Scientists praised the work yesterday. "This is the first practical demonstration of something close to a cloaking device and that is highly impressive," said Ulf Leonhardt, a theoretical physicist at St Andrews University. "It's a dream to be able to see and not be seen that runs far back through history. Vision is our basic sense, and invisibility is an optical illusion that's incredibly powerful and fascinating."

Dr Leonhardt said the technology behind cloaking devices was so powerful it would quickly be picked up by other scientists and used in other ways.

"This technology is extremely versatile. If you wanted to concentrate electromagnetic waves in one place, you could do that," he said. "If you wanted to shield something from electromagnetic pulses you could do that too. Invisibility is just the tip of the iceberg."

Vanishing acts

The dream of invisibility has enthralled people for millennia, stretching from Perseus's ancient encounter with Medusa to Harry Potter via the Romulans, James Bond and the half-hearted attempt by Predator in the eponymous film starring the governor of California.

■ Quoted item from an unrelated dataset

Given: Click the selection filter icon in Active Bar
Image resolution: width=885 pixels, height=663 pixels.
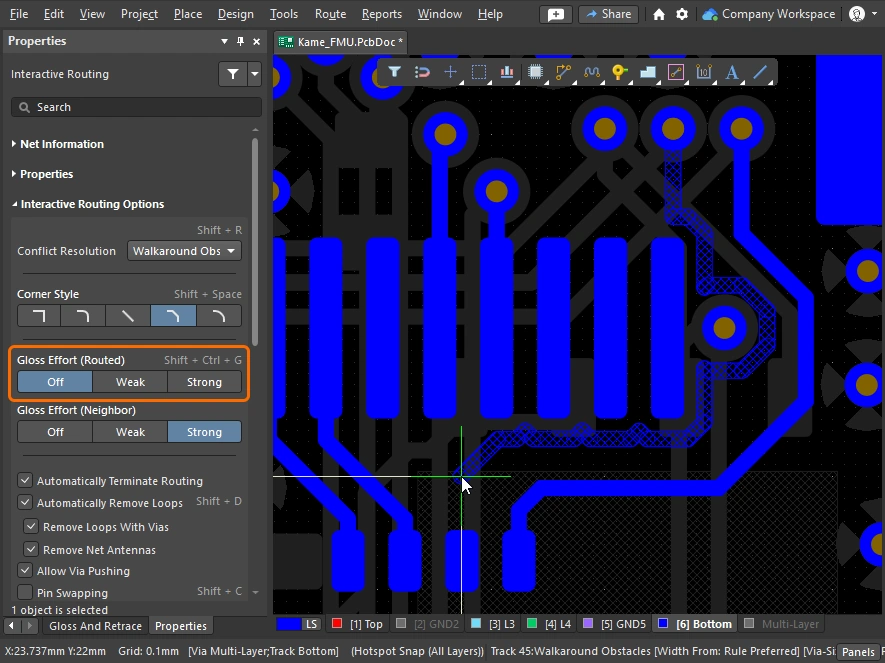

In fiction, caps, rings, cloaks or dubious injections are invoked to help a character disappear without trace, in the case of the Paul Verhoeven film The Hollow Man, organ by organ, and in the case of the German tarnkappes (magical caps), by hordes of dwarves at a time.

Most recently Harry Potter was able to disappear under an enchanted cloak.

But in some cases at least, where fiction leads, fact has tried to follow. The invisible woman became so by bending light around herself, the same concept used in the rudimentary cloaking devices being built today. If light is bent around an object instead of bouncing off it, an onlooker will see nothing.

In the Hitchhiker's Guide to the Galaxy, Douglas Adams extended the desire for invisibility from people to problems, with the "Somebody else's problem field", which banishes worries by rendering objects inside it someone else's concern.